----- The data

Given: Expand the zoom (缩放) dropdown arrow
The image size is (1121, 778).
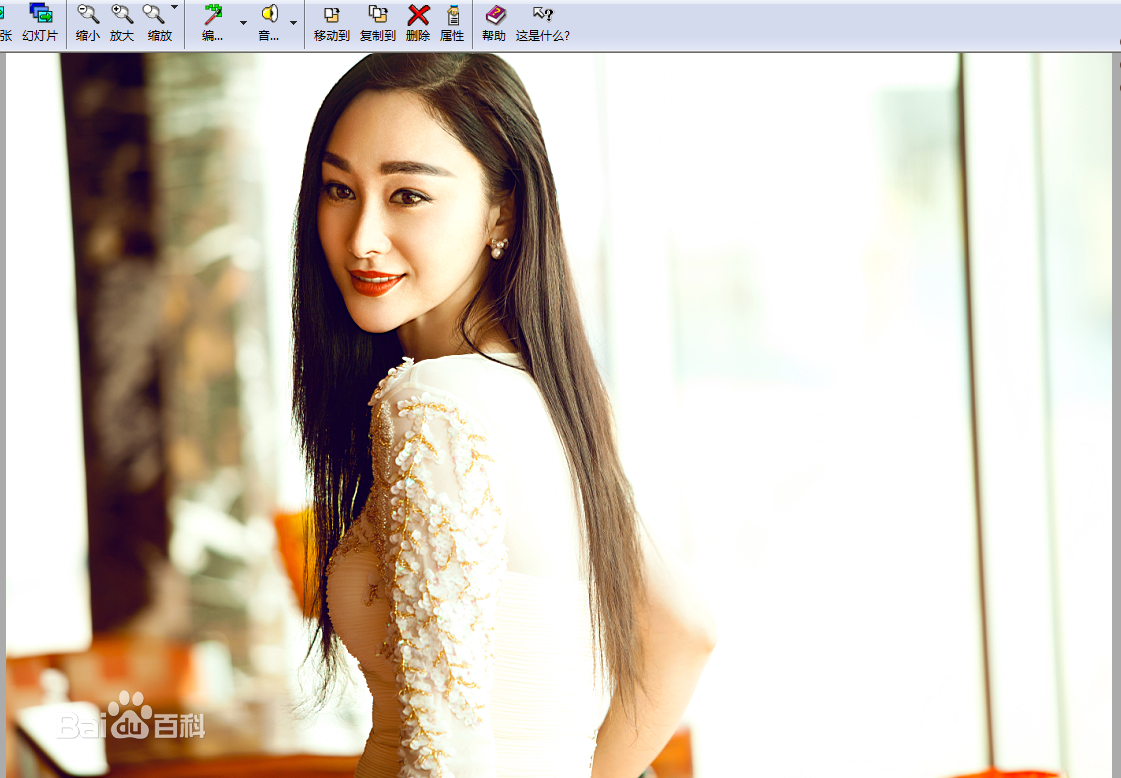Looking at the screenshot, I should [x=175, y=8].
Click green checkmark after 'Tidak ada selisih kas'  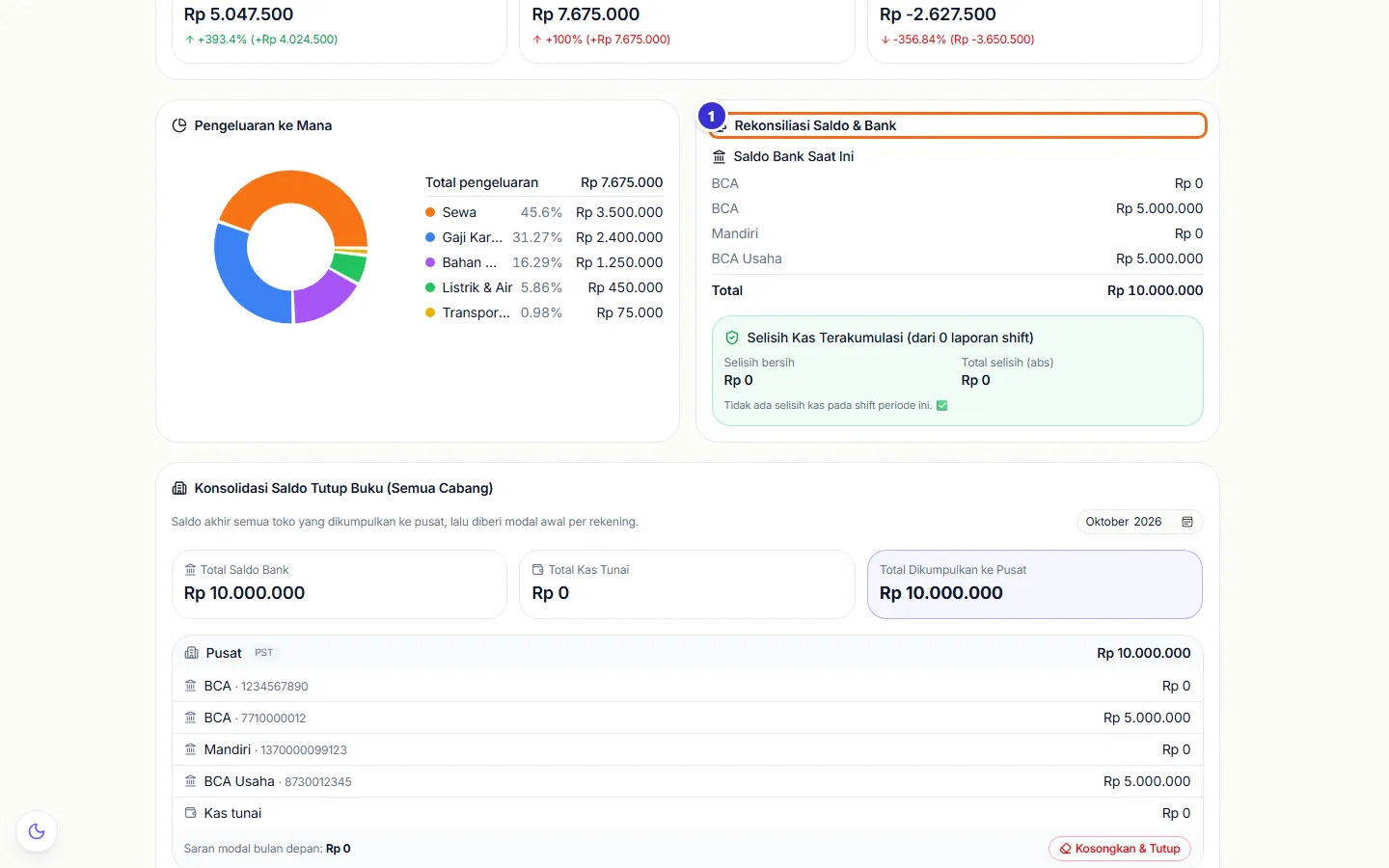pos(942,405)
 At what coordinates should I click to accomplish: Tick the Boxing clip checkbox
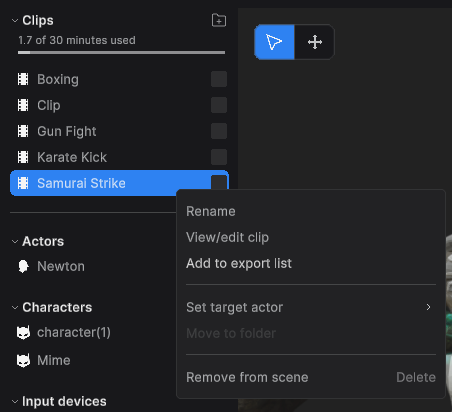point(219,79)
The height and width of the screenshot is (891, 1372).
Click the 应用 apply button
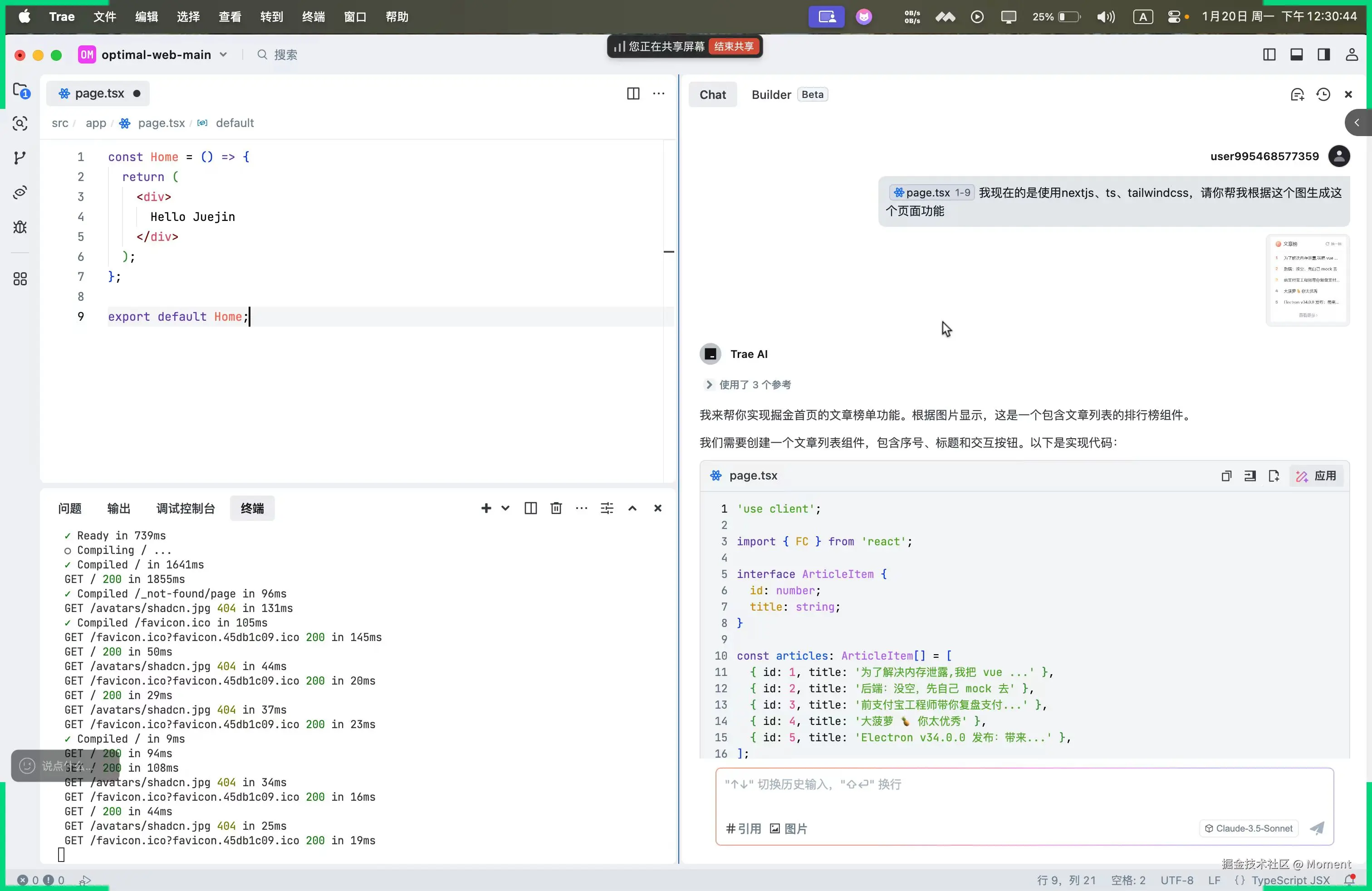pos(1317,476)
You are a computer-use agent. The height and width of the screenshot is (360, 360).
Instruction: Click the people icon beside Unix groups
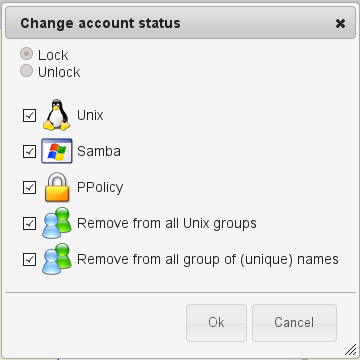[57, 223]
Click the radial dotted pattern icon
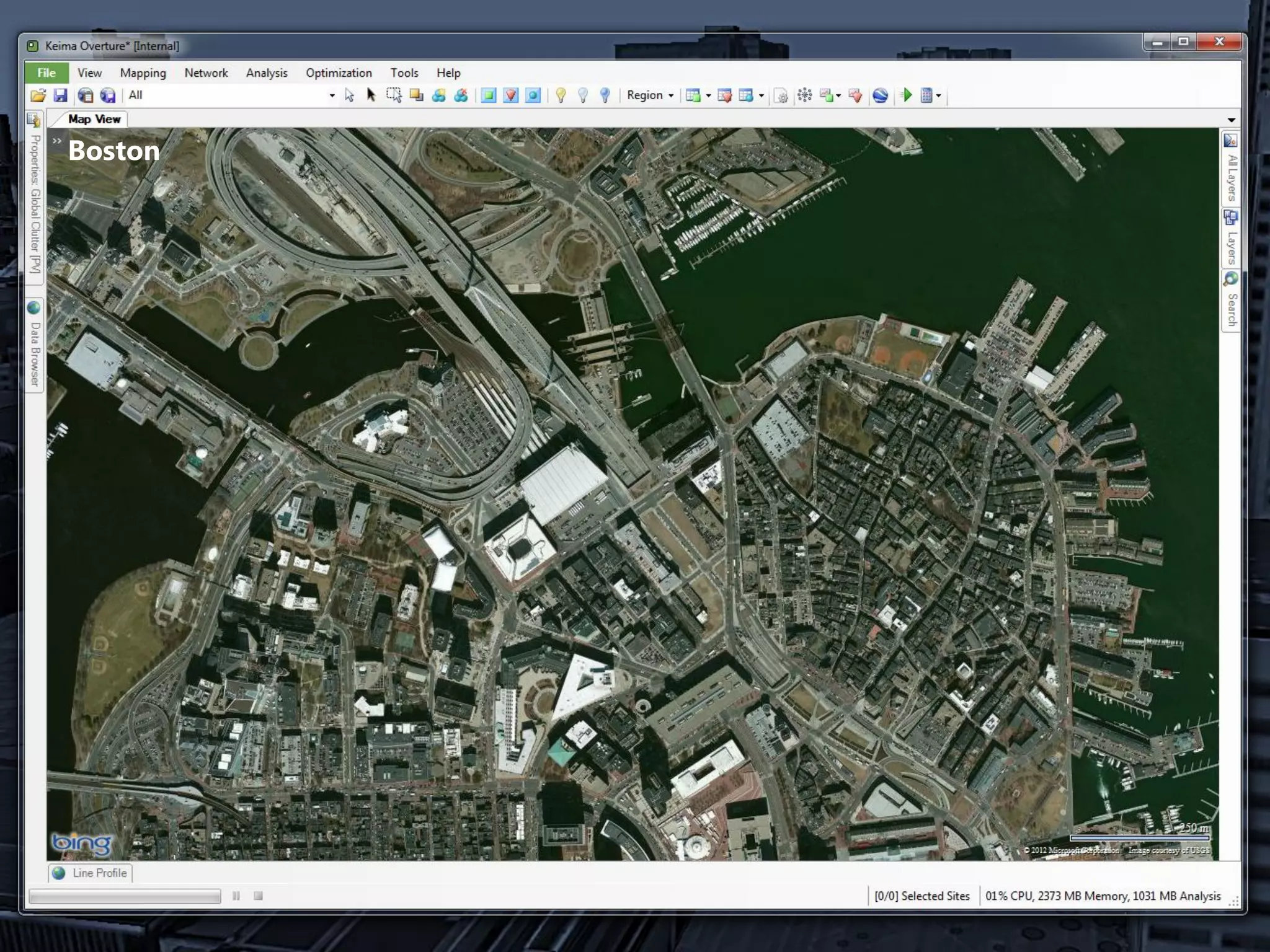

----------

Exercise aim: Write out again every line from the row containing "At what coordinates" through the end of the rows, requests included, and shift each coordinate in the answers by -101. Leave the pictures out of your answer.

Result:
 At what coordinates should I click to accomplish: Tick the Boxing clip checkbox
point(118,-22)
The height and width of the screenshot is (891, 1372).
Click the 应用 apply button
pos(1216,375)
You are a computer-use agent. The height and width of the screenshot is (360, 360).
Instruction: Click the people icon beside Unix groups
[-44, 122]
Click the radial dotted pattern icon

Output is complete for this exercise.